> AIM OF THE EXERCISE:
Copy nothing from the entries below except the lines from the one containing "Open the Color dropdown showing 01 - Basic" through the one containing "Given: Click the", and copy those exactly.

Collected data entries:
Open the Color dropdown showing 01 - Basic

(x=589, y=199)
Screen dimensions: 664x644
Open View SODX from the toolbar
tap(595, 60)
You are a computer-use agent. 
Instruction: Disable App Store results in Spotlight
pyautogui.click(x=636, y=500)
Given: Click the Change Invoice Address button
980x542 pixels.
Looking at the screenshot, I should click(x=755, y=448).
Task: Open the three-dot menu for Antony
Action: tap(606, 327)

...

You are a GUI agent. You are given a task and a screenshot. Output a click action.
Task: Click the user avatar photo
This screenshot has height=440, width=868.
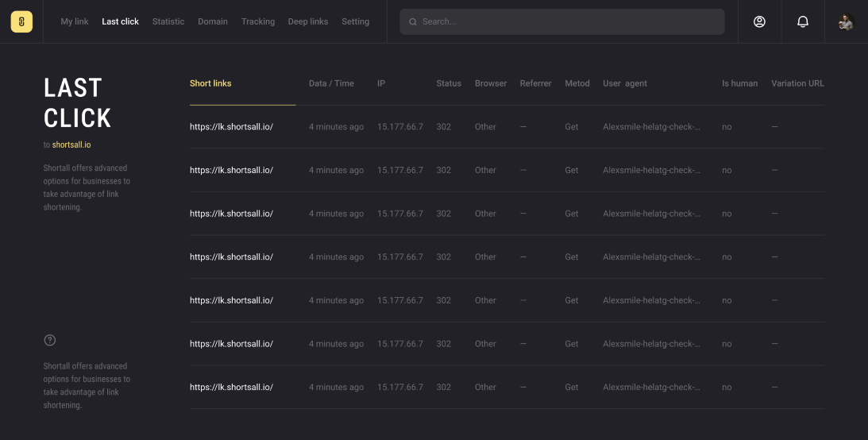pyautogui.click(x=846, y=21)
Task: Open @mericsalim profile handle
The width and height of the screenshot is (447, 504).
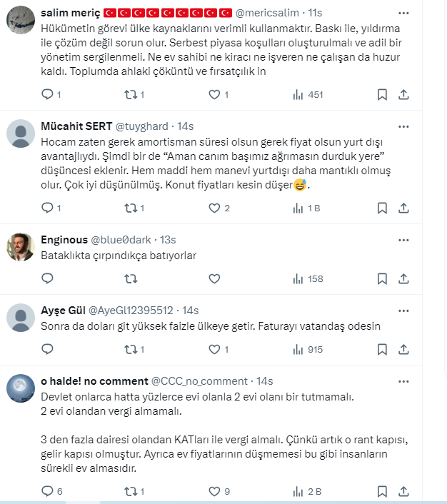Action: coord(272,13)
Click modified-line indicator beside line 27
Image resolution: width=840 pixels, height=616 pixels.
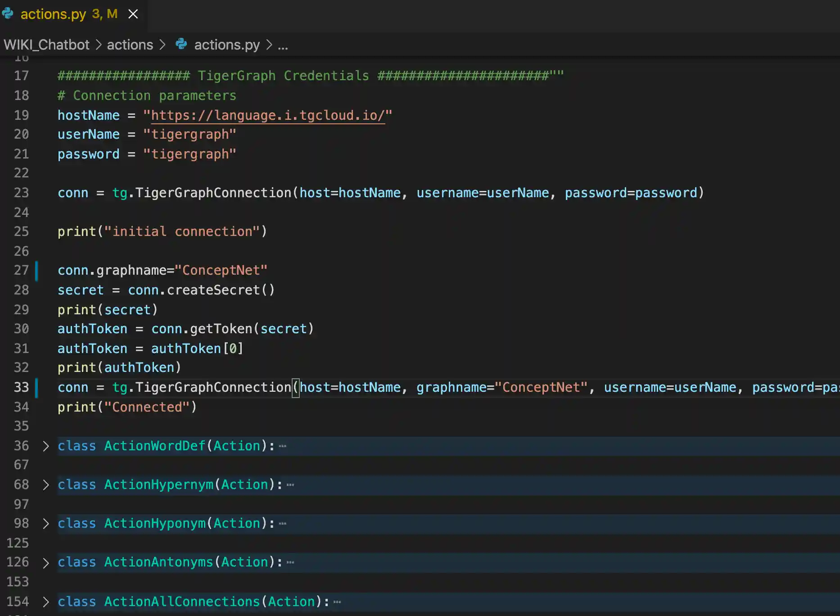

> ANSWER FOR THE TASK:
Open the Color dropdown showing 01 - Basic

(x=589, y=199)
Screen dimensions: 664x644
Open View SODX from the toolbar
tap(595, 60)
You are a computer-use agent. 
Instruction: Disable App Store results in Spotlight
pyautogui.click(x=636, y=500)
Given: Click the Change Invoice Address button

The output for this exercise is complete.